After an argument with her controlling on-again/off-again boyfriend Raoul, Anaïs finds a more acceptable arrangement in the affections of the much older adulterer, Daniel (Denis Podalydès). When this falls apart due to his lack of passion and inability to commit (her parting shot of "I like people who know what they want" cuts deep), her growing interest in Daniel's partner Emilie (Valeria Bruni Tedeschi) stirs up every pang of longing that bursts within her.

Those who've watched "The Worst Person in the World," or any movie in this vein, likely won't be surprised by any of the plot developments to come in Charline Bourgeois-Tacquet's feature film debut, "Anaïs in Love." A disillusioned but attractive young brunette grows increasingly dissatisfied with the overall course of her life, finally reaching a breaking point and seeking solace in the arms of an arguably even more misguided fling before arriving somewhere close to self-actualization. That'd be the uncharitable way to describe this dryly humorous and surprisingly tender romantic drama. The reality of experiencing this film (and its protagonist) is a completely different story.

"Anaïs in Love" steadily envelopes you through the strength of its lead character's charm, tenacity, and constant striving for something more — a profoundly relatable predicament to anyone who's ever found themselves in a relationship with the wrong person. The right one, however, might only be one elevator ride away.

There's more than meets the eye in Men

If ever there was a movie practically designed for viewers to lob the painfully easy criticism of "It all falls apart in the third act," it's Alex Garland's "Men." For a shocking amount of its runtime, the horror film is content to play things relatively straight. Reeling from the death of her troubled husband James (Paapa Essiedu), Jessie Buckley's haunted Harper retreats to a quiet countryside townhouse to heal. Nothing seems terribly out of place when she meets Geoffrey (Rory Kinnear), the busybody housekeeper who jokes about staying away from eating the "forbidden fruit" from the apple tree outside. But when she has a frightening encounter with the local vagrant (also played by Rory Kinnear ... you can probably tell where this is going) in the secluded woods surrounding the village and comes across several more unhelpful members of the small community, all of whom are wearing Rory Kinnear's face, Harper's would-be vacation turns into a never-ending nightmare that reaches new heights (depths?) of surrealism in the fraught and provocative final stretch.

/Film's Chris Evangelista kicked off his review by accurately pointing out that Garland "doesn't hold his audience's hand," a choice that the director himself admitted to doubling down on with "Men." As with "Ex Machina" and "Annihilation," "Men" pulls from an assortment of influences (some obvious, like the copious amounts of Biblical imagery, others more esoteric), all but demanding that viewers work to uncover what the story is really "about." His latest divisive movie is somehow even more alienating than his earlier efforts, practically going out of its way to confound audiences with a final act that has given rise to countless invocations of that "I know writers who use subtext, and they're all cowards" meme. But is it really as simple as all that?
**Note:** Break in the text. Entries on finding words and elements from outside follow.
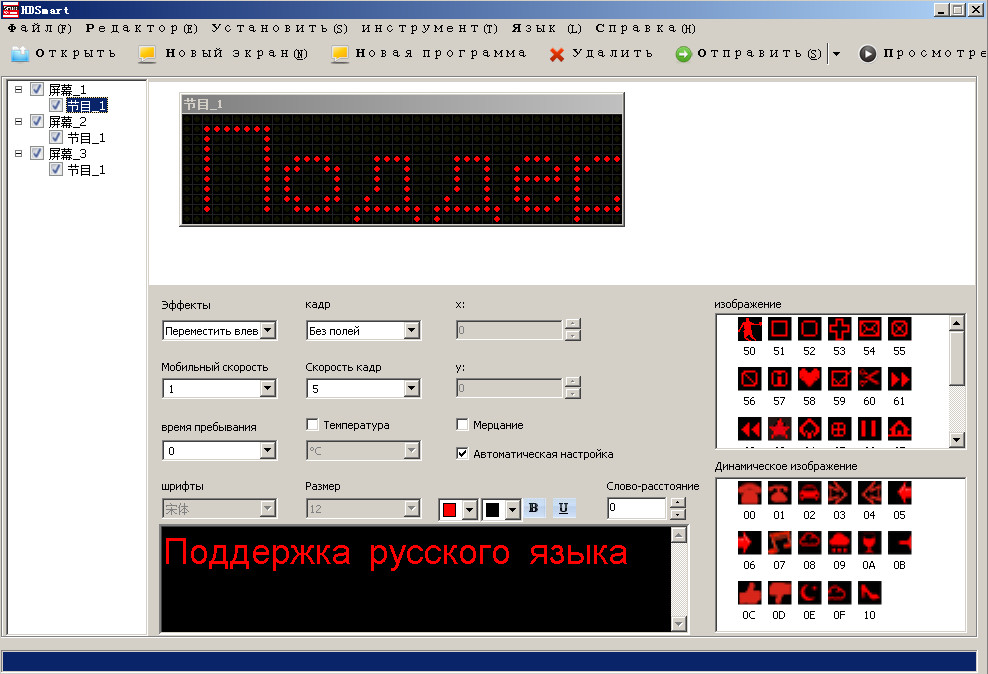Insert the car dynamic image 02
The height and width of the screenshot is (674, 988).
coord(809,492)
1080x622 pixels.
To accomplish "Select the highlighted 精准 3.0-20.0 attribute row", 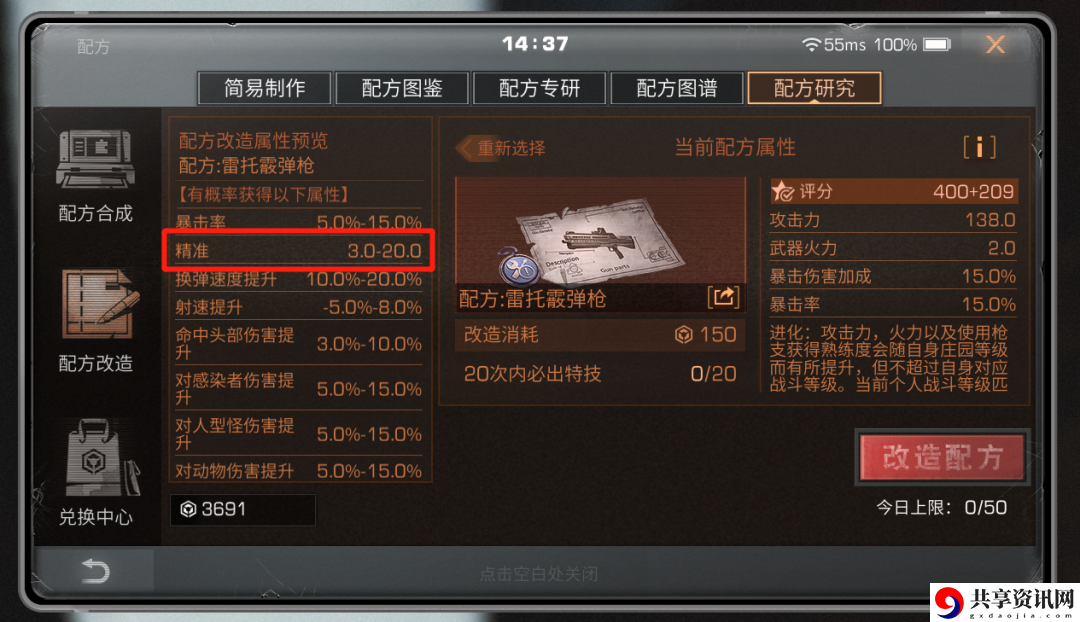I will pyautogui.click(x=298, y=251).
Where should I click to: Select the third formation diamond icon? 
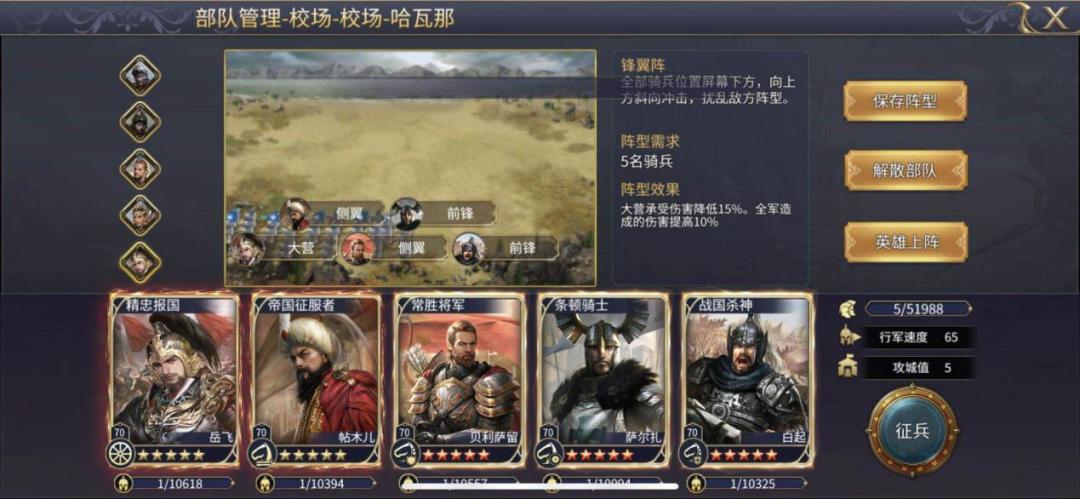[x=141, y=169]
Despite complaints that the film is operating on just one single note, I do believe "Men" has become the unfair recipient of viewers watering down Garland's ambitions after the fact. Yes, it's about grief, trauma, and survivor's guilt bequeathed by an emotionally weaponizing man in his final moments, but even a cursory glance at the potent folklore imagery and his unique penchant for dreamlike atmosphere suggest more nuanced aims.

"Men" offers up no easy answers, except one — that didactic, shallow readings might be the worst sin of all.